Cync jumped through the hardened glass doors. The street glowed with a constant beam of radioactive bullets as they advance towards the labs narrow entrance. It crouched behind the empty postal carrier riddled with metal shards, its mechanical leg, damaged. Gears and wires hanged loosely underneath its pressurized pump that carries its weight as it ran down the crowded sidewalk, limping along industrial offices. It fired back with a streaming black cloud of ionic lead unleashing a massive beam of destruction towards the mechanized guards. It straddled down helplessly, wailing the P90 to incoming guards and control police until the weapon quietly hummed, barrels empty.

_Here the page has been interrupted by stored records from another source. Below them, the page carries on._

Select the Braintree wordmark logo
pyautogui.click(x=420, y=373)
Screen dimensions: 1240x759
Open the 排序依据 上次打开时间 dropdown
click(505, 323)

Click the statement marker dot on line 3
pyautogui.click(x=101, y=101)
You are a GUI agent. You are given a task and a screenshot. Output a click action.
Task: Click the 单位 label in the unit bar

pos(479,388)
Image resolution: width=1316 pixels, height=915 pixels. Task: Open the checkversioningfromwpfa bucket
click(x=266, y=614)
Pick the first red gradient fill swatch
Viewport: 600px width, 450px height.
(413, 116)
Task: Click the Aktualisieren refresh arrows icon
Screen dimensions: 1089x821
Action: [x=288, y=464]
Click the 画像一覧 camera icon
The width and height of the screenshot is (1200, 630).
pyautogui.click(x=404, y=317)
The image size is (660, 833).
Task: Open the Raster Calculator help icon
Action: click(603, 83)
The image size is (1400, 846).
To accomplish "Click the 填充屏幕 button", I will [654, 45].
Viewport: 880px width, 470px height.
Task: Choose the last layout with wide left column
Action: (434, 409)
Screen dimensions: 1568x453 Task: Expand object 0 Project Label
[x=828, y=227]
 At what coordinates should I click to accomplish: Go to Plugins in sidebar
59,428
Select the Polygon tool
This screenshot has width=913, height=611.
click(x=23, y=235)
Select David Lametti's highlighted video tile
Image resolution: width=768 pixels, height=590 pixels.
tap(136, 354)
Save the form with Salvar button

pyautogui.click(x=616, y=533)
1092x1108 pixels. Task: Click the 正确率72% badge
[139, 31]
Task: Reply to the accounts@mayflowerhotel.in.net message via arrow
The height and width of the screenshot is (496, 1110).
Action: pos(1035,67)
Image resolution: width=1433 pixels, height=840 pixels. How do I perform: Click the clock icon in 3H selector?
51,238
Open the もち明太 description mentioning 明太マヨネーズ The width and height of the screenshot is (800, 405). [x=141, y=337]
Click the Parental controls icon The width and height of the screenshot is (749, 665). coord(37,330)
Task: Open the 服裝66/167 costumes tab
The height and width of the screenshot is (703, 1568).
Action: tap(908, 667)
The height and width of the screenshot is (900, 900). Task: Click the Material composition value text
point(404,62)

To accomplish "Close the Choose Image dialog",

It dove down the rail of sub-transports and reloaded the empty gun swivel across its back. A compartment opened and ejected a case of specialized ammo, it fired a couple of rounds for distraction aiming above the running rails where transport hubs zoom past the gathering enforcement agents. It dropped to a pointed brace that held the connecting rail bridge until it collapsed down to the CMCs immediately incapacitating them. Except for one security droid - an MX5 with an upgraded core processor who managed to avoid the crashing steel. It jumped down beneath the rubble and crawled across the abandoned street away from Cync’s line of sight. It crawled under the burning pile of crushed cars and quietly aimed and scanned it’s crosshair. Cync jumped towards the empty lot and bolted towards a running sub transport directly heading to T station far away from the impending threat. It poised itself for the jump as it ran limping down the empty passage until a loud high pitched explosion echoed in noisy street dampening the chaos. The MX5 shot through the centralized chip mounted on Cync’s head.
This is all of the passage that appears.